Top Basic Facts that you need to know to Invest
Corporate bond interest is usually paid semiannually.
Zero-coupon bonds pay no periodic interest.
Forms of Issuance
Corporate bonds are issued in several forms:
Registered Bonds: Some corporate bonds are issued as certificates, with the owner’s name printed on them. There are no coupons attached for the owner to submit for payment of interest. The issuer’s agent or trustee sends the interest to the bondholder at the proper intervals and forwards the principal at maturity.
Bearer Bonds: These are bonds that have no name printed on them and do have coupons attached. Anonymous and highly negotiable, bearer bonds are virtually equivalent to cash. The Tax Reform Act of 1982 ended the issuance of such bonds, but many remain in circulation.
Book-Entry Bonds: These are bonds without certificates. Just as registered bonds have largely supplanted bearer bonds, book entry is replacing certificates as the prevailing form of issuance. With book-entry securities, a bond issue as only one master, or global, certificate, which is kept at a securities depository. The ownership of book-entry bonds is recorded in the investor’s brokerage account. All interest and principal payments are forwarded to the brokerage account.

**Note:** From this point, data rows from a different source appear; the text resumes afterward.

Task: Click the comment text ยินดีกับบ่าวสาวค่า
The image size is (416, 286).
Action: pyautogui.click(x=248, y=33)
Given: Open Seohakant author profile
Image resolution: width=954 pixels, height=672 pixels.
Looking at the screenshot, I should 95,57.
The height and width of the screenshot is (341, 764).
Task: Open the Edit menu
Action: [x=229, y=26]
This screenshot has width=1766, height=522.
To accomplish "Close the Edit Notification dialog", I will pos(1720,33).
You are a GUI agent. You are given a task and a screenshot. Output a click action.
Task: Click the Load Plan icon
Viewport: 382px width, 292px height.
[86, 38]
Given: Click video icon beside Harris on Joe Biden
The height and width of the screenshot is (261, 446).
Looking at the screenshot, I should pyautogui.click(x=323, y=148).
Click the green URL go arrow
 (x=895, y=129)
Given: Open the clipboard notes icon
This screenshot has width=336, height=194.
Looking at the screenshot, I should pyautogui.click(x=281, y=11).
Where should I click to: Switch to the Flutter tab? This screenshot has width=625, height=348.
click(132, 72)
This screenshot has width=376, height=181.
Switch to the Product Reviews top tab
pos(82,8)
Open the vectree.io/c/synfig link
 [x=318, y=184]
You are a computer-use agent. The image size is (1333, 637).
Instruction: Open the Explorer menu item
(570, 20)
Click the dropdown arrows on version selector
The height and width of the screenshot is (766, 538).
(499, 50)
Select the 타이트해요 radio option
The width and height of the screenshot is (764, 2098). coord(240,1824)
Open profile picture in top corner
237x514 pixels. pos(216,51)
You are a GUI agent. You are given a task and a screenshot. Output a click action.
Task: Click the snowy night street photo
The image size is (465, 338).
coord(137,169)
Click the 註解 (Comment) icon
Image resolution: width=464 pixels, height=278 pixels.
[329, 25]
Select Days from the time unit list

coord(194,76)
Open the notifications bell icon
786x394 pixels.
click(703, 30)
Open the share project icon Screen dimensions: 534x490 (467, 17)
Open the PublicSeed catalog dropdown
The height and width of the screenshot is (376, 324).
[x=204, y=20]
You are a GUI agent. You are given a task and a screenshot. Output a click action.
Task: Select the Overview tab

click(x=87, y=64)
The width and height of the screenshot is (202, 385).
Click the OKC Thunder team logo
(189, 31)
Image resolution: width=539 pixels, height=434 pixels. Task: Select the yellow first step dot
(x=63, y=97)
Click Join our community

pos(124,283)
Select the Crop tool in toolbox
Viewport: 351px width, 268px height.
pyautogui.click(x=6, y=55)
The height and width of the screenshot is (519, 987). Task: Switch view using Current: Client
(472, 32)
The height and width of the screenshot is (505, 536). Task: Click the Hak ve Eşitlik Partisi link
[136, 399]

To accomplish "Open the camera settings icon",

Minimum Investment Listed bonds are issued and sold in $1,000 denominations. For OTC bonds, the minimum investment is usually $5,000.
When you buy a corporate bond (or other security), you must make sure that payment arrives at the broker’s office within three business days. Some firms require that you have your payment on deposit before they will execute your purchase.
If you sell a bond, you will receive the firm’s payment in approximately three business days.
Sources of Information
If you are interested in a new or proposed bond offering, ask your investment advisor for a prospectus, the official offering statement the issuer must file with the Securities and Exchange Commission.
Detailed information on new bond issues is provided as well by two of the rating agencies in their weekly publications – Moody’s Credit Perspectives and Standard & Poor’s Credit Week. These two companies also publish information on existing bond issues.
Check Moody’s Bond Record and Moody’s Manuals or Standard & Poor’s Bond Guide and Standard & Poor’s Corporation Records. Most investment offices have these publications, as do many libraries.
Additionally, you can find information on corporate bond issues on the Internet through various individual investor sites.
How quickly and easily a particular bond can be bought or sold determines its marketability. To the extent the term “marketability” is used interchangeably with “liquidity,” it also implies that the price of the security will not change much under normal market conditions. In general, for a bond to enjoy high marketability, there must be a large trading volume and a large number of dealers in the security.
Investment advisors often sell bonds from their firms’ inventory, in which case investors do not pay an outright commission. Rather, they pay a markup that is built into the price quoted for the bond. If an advisor has to go out into the market to find a particular bond for a customer, a commission may be charged. Each firm establishes its own markups and commissions, which may vary depending on the size of the transaction and the type of bond you are purchasing.